Los seres humanos nos comunicamos a través de asociaciones y escenificaciones (Juan Carlos Kreimer)"
Ya en la década del 60, Dan Edelman (fundador de Edelman, la consultora de relaciones públicas más grande del mundo) escribió los diez mandamientos de la profesión y, en el segundo de ellos, recomendaba "logre una gran historia". ¡Mucho antes del storytelling y de las historias de Instagram!
El periodista argentino Juan Carlos Kreimer, en su excelente libro "¿Cómo lo escribo?", aportó un poco de luz a este fenómeno.

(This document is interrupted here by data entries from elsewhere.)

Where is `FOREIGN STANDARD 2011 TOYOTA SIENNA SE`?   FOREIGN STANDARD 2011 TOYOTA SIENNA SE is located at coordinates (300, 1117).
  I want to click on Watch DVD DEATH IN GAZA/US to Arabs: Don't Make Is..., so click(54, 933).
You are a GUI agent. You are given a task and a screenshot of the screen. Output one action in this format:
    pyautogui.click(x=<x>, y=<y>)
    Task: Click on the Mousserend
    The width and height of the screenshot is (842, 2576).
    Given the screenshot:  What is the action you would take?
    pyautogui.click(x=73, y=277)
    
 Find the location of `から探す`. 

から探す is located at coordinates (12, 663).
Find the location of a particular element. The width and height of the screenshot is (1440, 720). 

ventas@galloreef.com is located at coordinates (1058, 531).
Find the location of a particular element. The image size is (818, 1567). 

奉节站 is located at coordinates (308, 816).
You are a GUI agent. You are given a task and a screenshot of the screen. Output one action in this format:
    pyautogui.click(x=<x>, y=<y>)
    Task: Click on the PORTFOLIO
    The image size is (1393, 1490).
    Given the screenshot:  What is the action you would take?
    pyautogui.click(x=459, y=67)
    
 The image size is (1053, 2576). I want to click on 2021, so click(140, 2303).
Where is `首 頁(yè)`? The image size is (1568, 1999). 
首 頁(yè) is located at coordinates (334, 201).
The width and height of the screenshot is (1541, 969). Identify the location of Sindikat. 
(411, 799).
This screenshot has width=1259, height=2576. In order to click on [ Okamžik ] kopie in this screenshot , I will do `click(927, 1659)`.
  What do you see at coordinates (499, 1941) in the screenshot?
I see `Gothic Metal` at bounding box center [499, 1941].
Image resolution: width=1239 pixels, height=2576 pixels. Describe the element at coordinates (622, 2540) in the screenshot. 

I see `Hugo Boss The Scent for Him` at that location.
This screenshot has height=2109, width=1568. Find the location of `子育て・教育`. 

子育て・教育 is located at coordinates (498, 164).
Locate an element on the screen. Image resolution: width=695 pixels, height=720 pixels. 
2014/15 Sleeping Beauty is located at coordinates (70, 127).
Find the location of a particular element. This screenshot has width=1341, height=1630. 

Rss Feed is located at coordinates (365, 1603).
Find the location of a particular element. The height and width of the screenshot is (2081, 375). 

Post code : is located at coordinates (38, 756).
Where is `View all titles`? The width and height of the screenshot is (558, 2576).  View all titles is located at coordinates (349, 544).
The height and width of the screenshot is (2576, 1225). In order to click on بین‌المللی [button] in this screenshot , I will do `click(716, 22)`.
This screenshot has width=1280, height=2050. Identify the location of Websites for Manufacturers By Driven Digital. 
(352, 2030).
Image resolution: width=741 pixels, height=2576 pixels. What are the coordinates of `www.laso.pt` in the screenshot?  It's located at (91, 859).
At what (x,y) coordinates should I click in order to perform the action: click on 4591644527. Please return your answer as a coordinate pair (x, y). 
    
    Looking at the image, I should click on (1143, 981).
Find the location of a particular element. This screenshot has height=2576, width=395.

Kreimer nos explicó que los seres humanos nos comunicamos a través de asociaciones y escenificaciones. En el primer grupo las ideas transmiten un concepto. En el segundo, son escenas (no ideas) las que transmiten. El primer grupo apunta a lo racional y el segundo a lo emocional.
Lo interesante de su análisis es que sostenía que para convencer a alguien racionalmente primero había que emocionarlo. Y para eso, damas y caballeros, están las historias.
Dato final: La coprotagonista de la primera escena de este texto (mi novia del año 90) y la segunda (mi esposa de 2024 y de hoy) son la misma persona. Llevamos juntos 36 años. A veces, la vida genera mejores historias que las que se construyen en estudios de cine y parques de entretenimiento.